Tulane junior Kevin Doyle (left) and Loyola senior Sam Sotolongo. (Photo by Lee Pellegrini)
Gulf Coast undergrads settling into dorms and classes at the Heights
By Stephen Gawlik
The last time Sam Sotolongo sat in a college classroom, his thoughts were on getting into medical school and finishing up his biology degree at Loyola University in New Orleans, a campus he called home for the last four years.
These days Sotolongo's thoughts are on his family and their future and what is in store over the next few months - all the while adapting to a new campus to call home, some 1,500 miles from Loyola.
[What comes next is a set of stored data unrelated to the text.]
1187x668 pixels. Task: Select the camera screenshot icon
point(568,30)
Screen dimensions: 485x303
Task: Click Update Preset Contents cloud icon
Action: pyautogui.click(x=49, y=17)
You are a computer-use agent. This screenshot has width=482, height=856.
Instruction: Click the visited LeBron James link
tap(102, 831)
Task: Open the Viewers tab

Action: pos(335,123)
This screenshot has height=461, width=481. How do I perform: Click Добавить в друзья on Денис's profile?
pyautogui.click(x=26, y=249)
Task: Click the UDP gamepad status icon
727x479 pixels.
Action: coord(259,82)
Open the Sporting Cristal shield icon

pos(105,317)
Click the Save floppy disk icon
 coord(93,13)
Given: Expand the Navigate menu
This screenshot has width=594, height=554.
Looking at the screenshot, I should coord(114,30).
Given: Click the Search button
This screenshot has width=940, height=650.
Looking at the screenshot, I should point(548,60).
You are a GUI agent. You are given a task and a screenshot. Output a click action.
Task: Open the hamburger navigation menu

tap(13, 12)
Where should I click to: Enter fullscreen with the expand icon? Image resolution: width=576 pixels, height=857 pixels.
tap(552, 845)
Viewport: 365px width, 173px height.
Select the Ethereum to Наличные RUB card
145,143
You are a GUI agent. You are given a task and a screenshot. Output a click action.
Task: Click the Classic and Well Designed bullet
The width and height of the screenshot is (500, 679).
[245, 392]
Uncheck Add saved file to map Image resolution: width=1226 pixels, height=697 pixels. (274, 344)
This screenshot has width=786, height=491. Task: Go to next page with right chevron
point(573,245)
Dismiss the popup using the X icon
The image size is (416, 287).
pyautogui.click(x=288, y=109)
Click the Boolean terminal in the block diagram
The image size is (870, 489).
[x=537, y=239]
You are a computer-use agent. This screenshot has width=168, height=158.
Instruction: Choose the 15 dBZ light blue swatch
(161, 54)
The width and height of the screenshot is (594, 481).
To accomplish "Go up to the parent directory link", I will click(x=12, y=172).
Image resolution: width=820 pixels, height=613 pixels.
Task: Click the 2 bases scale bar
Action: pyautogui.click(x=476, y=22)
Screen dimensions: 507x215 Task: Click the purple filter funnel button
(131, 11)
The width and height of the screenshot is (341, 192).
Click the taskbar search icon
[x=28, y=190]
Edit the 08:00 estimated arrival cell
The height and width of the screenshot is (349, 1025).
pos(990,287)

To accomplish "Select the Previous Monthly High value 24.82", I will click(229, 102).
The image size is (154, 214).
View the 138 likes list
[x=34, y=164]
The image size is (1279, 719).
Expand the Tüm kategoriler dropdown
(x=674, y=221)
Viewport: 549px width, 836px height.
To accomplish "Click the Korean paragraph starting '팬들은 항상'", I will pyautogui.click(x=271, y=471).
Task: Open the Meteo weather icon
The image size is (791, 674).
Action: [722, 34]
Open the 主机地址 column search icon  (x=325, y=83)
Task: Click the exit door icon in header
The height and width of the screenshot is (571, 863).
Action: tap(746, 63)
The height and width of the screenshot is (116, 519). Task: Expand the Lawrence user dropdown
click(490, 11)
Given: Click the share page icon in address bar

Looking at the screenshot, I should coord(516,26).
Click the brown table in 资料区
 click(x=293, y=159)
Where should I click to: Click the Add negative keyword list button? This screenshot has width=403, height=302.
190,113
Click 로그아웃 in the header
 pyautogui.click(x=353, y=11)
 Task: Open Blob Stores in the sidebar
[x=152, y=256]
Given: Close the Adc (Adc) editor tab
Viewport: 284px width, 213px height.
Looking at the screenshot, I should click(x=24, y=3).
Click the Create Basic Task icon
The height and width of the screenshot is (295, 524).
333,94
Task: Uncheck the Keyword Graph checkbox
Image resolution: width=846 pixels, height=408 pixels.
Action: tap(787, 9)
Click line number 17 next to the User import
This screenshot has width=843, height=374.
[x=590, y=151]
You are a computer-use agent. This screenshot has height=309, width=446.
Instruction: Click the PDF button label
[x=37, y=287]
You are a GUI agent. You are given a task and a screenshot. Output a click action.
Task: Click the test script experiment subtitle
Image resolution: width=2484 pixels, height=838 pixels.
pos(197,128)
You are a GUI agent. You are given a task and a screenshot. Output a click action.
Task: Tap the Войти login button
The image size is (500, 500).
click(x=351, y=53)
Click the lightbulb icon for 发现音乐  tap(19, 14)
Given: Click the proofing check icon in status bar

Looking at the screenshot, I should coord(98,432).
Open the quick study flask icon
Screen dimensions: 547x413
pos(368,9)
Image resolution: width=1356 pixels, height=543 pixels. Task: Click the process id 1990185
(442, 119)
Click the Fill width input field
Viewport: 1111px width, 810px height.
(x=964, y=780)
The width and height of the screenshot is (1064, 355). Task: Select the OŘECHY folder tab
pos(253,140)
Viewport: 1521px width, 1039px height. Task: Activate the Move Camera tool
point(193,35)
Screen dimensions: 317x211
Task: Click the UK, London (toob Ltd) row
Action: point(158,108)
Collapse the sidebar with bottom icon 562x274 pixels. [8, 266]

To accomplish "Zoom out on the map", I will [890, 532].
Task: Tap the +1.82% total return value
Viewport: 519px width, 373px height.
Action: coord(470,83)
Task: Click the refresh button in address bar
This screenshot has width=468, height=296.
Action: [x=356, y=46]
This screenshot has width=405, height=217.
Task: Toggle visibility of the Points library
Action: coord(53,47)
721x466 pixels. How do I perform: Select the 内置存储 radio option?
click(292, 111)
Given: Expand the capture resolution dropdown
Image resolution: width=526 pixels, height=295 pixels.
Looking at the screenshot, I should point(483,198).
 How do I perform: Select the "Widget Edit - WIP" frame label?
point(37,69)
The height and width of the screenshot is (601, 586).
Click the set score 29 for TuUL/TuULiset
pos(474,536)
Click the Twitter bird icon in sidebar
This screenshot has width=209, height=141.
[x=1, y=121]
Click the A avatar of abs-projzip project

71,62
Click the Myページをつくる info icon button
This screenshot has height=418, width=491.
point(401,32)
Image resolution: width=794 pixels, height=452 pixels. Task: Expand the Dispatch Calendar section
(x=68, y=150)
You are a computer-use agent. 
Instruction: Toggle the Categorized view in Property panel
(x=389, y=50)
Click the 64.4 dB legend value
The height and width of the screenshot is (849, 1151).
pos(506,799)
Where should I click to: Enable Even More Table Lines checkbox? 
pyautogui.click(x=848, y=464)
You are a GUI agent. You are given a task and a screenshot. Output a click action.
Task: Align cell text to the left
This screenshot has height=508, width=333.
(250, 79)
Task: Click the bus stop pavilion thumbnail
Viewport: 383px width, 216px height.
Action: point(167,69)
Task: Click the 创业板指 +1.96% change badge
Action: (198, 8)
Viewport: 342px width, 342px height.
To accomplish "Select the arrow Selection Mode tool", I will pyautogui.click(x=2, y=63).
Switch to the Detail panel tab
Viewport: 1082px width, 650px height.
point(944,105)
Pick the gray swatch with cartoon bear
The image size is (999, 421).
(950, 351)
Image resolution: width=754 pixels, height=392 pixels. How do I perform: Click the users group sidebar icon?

"I'm still thinking about med school," said Sotolongo. "But there are a lot of other things to think about right now."
Sotolongo is one of 150 students new to Boston College this month, welcomed to campus through an emergency program devised by BC to assist Gulf Coast college students whose schools were closed in the wake of Hurricane Katrina. Most of the students were enrolled at Tulane University or Loyola, a Jesuit university.
[Earlier this week, the Gulf Coast braced for the possibility of more damage with the predicted arrival of Hurricane Rita.]
Many of the visitors live in St. Williams' Hall on BC's Brighton Campus, a residence hall that University administrators scrambled to prepare for the students when it became evident that Katrina had caused serious damage to New Orleans.
"It's really amazing what they did for us," said Kevin Doyle, a Tulane junior from Attleboro, Mass.
Doyle and other so-called Emergency Visiting Students (EVS) had high praise for Woods College of Advancing Studies Dean James Woods, SJ. Many of the EVS students are enrolled at BC in the Woods College, though each of BC's schools has taken in some students as space permits.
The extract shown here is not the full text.